Beyond the public vacancy page, Manor Keeper exposes a signed XML listing feed endpoint. External rental networks—Zillow-class aggregators, CoStar-affiliated sites, and others—can ingest this feed to pull listings automatically once you provide the URL.

This is the difference between posting once and maintaining seven tabs. The feed always reflects current rent and availability; you do not re-enter data each time something changes.

Partner onboarding—getting a network to actually consume the feed—typically requires an approval process, feed validation, and a production cutover window. That process can take weeks, so start it early and do not wait on partner approval before publishing your vacancy page.

Step 4: Post manually to Craigslist, Facebook Marketplace, and Nextdoor

Three free-to-post channels reach a large share of active renters and cost nothing but time. They work best when the listing already lives on your public vacancy page—so you can share a single link rather than re-enter every field.

Craigslist reaches high-intent searchers specifically hunting for rentals in your city. Keep the post tight: monthly rent, bedrooms and baths, neighborhood (not exact address), pet policy, and a direct link to your public vacancy page.

Facebook Marketplace surfaces the listing in housing search as well as the broader feed. Neighborhood groups and local housing pages can expand reach considerably—share the vacancy page link in relevant groups after posting to the main marketplace.

Nextdoor reaches neighbors and their networks. A referral from someone three blocks away who knows a reliable prospective tenant is a higher-quality lead than most cold inquiries. A brief post with rent, size, and a link is usually enough.

Manor Keeper tracks manual channel activity per listing cycle. On the listing detail view, you can check off Craigslist, Facebook Marketplace, and Nextdoor when each post is complete—so you can see at a glance what has been done and when.

Step 5: Track views and applications per listing cycle

Every time a unit goes vacant, Manor Keeper opens a fresh listing cycle. That cycle accumulates its own public page view count and application count, independent of past or future cycles for the same unit.

View count tells you how many people loaded the vacancy page while the listing was active. Application count tells you how many converted to applicants. Both numbers reset when a new cycle opens—you get a clean baseline for each marketing effort.

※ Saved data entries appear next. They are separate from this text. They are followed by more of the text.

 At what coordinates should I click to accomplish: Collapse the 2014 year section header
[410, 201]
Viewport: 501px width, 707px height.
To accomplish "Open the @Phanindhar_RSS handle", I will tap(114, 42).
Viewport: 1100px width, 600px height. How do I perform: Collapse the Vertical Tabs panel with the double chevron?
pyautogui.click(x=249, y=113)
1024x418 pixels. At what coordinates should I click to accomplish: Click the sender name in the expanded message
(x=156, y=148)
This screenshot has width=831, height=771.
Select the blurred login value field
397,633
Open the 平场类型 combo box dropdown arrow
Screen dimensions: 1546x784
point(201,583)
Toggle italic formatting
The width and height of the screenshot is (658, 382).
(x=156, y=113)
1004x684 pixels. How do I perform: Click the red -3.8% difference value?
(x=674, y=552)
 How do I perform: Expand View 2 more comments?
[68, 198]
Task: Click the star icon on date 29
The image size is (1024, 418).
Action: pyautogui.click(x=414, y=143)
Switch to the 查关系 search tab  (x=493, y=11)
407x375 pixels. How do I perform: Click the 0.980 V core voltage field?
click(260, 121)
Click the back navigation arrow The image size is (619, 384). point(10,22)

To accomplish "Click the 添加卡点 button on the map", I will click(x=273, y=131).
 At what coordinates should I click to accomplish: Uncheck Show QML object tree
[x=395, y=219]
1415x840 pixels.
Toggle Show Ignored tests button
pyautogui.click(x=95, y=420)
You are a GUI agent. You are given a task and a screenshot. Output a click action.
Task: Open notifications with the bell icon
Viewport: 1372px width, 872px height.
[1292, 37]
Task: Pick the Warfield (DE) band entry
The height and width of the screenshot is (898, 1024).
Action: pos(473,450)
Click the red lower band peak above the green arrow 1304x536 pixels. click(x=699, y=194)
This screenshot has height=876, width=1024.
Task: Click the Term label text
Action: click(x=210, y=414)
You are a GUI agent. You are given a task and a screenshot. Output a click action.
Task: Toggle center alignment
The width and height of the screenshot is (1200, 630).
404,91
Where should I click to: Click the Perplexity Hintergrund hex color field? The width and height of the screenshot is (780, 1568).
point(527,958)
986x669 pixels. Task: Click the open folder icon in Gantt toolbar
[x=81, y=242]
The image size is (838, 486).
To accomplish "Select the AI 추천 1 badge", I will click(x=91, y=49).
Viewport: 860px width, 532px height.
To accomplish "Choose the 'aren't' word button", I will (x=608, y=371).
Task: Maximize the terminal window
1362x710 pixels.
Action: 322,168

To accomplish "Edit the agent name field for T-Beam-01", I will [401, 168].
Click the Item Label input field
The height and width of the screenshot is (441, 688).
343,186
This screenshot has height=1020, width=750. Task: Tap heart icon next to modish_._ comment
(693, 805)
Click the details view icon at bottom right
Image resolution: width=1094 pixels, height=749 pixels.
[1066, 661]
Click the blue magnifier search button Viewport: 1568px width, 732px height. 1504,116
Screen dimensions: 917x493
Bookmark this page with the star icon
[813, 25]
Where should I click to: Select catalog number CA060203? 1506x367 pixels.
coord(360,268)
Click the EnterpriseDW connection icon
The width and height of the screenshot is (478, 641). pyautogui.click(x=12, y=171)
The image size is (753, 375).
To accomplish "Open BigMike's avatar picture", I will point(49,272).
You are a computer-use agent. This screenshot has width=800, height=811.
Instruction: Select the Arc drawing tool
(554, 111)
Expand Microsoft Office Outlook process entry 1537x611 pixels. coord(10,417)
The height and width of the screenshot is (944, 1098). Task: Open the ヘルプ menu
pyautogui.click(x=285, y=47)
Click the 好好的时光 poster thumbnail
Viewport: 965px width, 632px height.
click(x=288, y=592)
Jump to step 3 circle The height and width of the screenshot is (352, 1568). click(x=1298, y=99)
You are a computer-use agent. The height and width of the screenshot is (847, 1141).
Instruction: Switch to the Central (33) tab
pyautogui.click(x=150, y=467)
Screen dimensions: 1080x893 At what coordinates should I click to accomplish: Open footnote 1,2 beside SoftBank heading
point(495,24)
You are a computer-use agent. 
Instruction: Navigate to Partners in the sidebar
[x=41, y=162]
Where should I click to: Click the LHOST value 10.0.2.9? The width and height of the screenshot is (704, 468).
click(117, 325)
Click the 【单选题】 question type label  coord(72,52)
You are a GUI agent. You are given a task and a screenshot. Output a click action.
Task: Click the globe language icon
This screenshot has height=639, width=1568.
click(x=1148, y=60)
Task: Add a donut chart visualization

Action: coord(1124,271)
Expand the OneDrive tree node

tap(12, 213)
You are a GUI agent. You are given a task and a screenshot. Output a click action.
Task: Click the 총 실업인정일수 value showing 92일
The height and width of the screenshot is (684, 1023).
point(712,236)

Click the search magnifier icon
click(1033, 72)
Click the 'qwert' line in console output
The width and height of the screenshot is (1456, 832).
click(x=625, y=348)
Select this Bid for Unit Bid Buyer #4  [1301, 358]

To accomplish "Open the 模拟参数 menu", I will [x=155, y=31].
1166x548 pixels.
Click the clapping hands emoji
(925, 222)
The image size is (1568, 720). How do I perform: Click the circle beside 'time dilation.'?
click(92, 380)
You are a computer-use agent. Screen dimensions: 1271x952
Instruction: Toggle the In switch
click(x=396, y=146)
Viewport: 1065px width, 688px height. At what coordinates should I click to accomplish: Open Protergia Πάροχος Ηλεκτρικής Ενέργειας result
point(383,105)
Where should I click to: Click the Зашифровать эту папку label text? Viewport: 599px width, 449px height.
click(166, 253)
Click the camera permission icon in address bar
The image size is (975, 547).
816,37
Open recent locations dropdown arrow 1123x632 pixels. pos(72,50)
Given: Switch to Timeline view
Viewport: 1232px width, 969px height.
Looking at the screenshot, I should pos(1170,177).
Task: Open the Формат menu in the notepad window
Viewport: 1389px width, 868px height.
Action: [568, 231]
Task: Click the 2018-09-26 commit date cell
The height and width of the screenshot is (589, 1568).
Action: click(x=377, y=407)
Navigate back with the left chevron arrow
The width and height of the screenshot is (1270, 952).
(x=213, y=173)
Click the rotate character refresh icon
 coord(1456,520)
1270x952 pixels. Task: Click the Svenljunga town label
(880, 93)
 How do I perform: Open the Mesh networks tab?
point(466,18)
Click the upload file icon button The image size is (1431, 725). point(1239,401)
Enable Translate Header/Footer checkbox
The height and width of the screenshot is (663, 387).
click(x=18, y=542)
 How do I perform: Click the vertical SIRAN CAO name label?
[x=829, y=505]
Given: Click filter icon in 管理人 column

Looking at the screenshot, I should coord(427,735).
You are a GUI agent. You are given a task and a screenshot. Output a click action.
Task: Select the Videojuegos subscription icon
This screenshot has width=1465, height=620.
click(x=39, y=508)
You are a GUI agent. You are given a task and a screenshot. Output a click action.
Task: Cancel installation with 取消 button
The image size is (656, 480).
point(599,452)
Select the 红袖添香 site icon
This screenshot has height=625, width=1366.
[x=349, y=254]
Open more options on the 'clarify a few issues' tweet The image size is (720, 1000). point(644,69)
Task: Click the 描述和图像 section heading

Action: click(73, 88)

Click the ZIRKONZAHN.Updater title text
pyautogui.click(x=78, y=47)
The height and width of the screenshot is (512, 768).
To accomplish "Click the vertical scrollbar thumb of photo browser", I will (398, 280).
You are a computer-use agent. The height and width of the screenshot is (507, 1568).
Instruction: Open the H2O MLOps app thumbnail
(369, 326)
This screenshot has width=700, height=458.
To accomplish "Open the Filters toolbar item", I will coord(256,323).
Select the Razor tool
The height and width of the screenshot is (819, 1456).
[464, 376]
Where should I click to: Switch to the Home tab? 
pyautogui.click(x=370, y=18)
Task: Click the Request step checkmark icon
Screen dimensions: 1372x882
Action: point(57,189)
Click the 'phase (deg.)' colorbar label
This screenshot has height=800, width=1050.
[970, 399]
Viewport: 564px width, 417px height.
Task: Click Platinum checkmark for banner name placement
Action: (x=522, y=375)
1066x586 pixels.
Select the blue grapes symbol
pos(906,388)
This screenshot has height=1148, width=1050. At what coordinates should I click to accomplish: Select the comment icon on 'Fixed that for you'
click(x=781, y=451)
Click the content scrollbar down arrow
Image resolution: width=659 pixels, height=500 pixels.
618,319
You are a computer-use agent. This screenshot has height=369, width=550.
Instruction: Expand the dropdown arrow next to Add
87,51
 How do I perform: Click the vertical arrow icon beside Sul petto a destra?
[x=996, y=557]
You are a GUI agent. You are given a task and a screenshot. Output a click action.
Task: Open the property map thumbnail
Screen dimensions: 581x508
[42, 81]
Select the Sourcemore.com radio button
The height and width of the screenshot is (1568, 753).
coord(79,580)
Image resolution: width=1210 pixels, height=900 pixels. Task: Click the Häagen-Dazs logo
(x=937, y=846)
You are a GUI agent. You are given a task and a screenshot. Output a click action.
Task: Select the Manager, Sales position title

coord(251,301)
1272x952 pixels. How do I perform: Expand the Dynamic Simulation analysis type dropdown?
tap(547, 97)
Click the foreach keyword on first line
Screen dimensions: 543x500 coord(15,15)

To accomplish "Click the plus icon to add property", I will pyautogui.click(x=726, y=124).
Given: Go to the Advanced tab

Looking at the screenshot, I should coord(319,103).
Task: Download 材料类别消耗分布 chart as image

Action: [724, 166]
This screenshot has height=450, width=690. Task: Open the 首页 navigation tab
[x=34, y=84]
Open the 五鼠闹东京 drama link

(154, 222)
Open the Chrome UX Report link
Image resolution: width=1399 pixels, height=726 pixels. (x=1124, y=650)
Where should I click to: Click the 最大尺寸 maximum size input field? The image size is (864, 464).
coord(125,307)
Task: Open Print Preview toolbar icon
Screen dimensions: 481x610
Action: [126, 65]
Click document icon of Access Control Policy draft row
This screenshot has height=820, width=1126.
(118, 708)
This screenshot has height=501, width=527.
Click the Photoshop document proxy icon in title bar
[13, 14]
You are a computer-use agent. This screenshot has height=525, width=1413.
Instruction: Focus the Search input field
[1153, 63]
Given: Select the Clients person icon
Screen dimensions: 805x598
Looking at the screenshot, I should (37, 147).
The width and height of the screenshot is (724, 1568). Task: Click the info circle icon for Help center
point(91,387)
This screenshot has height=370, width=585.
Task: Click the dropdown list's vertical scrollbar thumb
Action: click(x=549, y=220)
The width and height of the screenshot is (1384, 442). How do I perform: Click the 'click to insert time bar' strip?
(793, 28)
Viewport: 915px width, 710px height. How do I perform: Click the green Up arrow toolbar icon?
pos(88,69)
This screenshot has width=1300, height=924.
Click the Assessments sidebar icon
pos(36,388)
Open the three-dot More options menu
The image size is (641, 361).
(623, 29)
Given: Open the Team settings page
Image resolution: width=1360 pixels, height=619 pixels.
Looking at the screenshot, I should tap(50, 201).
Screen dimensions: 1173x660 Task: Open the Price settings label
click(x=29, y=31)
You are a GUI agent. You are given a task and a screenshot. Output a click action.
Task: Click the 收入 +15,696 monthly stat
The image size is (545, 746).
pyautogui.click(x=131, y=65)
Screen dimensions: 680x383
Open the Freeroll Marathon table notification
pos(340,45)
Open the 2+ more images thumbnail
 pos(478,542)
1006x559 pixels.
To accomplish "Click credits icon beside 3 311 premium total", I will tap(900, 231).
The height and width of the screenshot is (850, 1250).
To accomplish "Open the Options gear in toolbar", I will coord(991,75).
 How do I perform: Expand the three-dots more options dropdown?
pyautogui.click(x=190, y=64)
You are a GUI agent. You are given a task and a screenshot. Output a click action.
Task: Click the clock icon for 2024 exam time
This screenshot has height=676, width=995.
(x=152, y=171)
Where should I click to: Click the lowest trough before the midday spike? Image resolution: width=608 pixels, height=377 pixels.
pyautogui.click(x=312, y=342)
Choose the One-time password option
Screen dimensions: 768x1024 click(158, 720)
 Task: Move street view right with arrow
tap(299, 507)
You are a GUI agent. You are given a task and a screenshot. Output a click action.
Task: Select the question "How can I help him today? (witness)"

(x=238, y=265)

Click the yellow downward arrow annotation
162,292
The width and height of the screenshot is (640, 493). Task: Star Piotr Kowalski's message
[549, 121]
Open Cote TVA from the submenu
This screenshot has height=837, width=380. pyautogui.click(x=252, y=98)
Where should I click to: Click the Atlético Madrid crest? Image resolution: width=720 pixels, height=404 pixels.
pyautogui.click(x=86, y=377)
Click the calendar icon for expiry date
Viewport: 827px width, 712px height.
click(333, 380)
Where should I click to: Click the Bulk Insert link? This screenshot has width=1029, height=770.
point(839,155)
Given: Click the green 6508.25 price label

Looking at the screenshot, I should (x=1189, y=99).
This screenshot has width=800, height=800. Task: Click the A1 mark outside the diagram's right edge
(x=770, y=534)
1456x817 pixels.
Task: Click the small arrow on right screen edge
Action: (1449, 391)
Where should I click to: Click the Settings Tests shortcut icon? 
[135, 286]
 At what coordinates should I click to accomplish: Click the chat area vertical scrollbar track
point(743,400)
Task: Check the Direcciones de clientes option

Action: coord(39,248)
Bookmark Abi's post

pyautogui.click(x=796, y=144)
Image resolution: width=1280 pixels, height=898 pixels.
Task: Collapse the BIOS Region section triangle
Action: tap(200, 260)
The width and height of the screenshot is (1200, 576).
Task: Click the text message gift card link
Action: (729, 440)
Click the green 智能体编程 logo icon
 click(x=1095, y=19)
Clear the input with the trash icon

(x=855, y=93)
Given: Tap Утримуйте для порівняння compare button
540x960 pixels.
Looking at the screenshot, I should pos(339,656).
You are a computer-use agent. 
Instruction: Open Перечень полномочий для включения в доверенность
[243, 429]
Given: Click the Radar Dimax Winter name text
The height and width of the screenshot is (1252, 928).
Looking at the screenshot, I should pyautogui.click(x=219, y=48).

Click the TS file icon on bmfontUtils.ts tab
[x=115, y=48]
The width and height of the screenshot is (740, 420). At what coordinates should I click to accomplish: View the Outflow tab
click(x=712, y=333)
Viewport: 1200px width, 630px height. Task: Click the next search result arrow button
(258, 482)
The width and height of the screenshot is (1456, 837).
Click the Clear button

The ratio between views and applications is a rough diagnostic. Low views with normal application conversion often means the listing itself is strong but distribution is thin—add more channels. Many views with few applications usually points to pricing or listing copy.

Build the habit, then optimize

The most effective rental advertising is straightforward: complete data in one system, a stable link distributed to every relevant channel, manual posts on the three free platforms, and a look at the numbers after a week to decide if anything needs adjusting.

Channels will not fill a unit with bad photos and incorrect rent. But a landlord who keeps one record accurate, publishes it consistently, and checks whether the listing is converting will outperform a landlord running six inconsistent posts with six different apply links.

Start the listing cycle as soon as you know a unit will be available. The earlier you begin, the more overlap you get between the outgoing tenant's notice period and your first applications—reducing days vacant and avoiding a last-minute scramble.